July: Read a Proverb a Day
I undertook such a massive resolution for June (you can read that here and here), that as July crept closer, I was having resolution-block. I couldn't think of anything that seemed interesting, or in the least bit productive. I knew I couldn't give up at the halfway mark, but I was at a loss. Now, not to sound too much like a religious zealot, but I turned where I usually do when I'm at a crossroads: the Bible. I decided that if I opened to Proverbs and they had 31 chapter exactly (I know, I should know this), I would read one chapter a day for the month of July. Well, as luck, or King Solomon, would have it... there are exactly 31 chapters! So, for every day of July, I read one chapter of Proverbs... and I saw a few recurring themes:
1. You can't argue with a fool.
2. Your parents are smarter than you think.
3. Watch your tongue.
4. What is important to you when you're young and what is important to when you are older could not be more different.

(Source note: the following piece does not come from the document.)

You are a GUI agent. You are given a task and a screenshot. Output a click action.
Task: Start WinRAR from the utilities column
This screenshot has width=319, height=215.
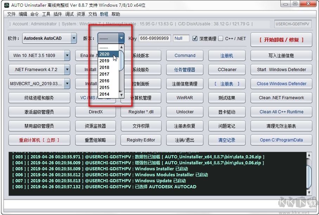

I have often resolved to read the whole Bible through in a year, and I have yet to do so. This actually motivated me to try it, but on a more relaxed scale.
August: Be Healthier
For August, I decided to take on another health conscious resolution. To make sure I covered all my bases, I simply resolved to "be healthier." I would have to admit that this was, and all future similar resolutions will most likely be, a failure. It is just not my nature to decisively eat healthy, exercise, bla bla bla. I am not terribly unhealthy (I'm in the lower end of my weight range and I do monitor the spoonfuls of Crisco I eat)... but I detest working out. I actually detest vegetables and working out... which severely limits my "be healthier" options. I went to the gym a few times, I ate more salad than usual... I'd call it a wash.
September: Identify Myself
For those of you who care, or may not know, I re-entered the dating world this past January, after almost 4 years out of the game. I didn't really start dating again until this month, September. I realized the first thing people want to know is, "What do you like to do?" or "What are you interested in?" I always thought I knew the answers to these questions. But once I really examined my life, I realized that so many of my so-called "hobbies" were tied to a friend or ex-boyfriend. So this month, at the risk of getting a little too Eat, Pray, Love-ish, I decided to rediscover myself. For the most part, I was who I thought I was. My passions? They vary from day to day really. But you know what I really like to do? Be happy. I like to be inspired. I like to find something so funny that I laugh even when I am all by myself. I like to get caught up in a book to the point that I miss the fictional characters more than I do my real-life friends.Sometimes I like to watch mindless comedies, and sometimes I enjoy a foreign film with subtitles. I contradict myself daily, but I think that's okay. People that say "never" and "always" and limit themselves are usually miserable, because they don't allow themselves to grow or change. Wow... am I on a soapbox? I think I am getting away from myself. Back to task: My resolution for September was to discover who I am, and I think it was a success. I'm just Jessica.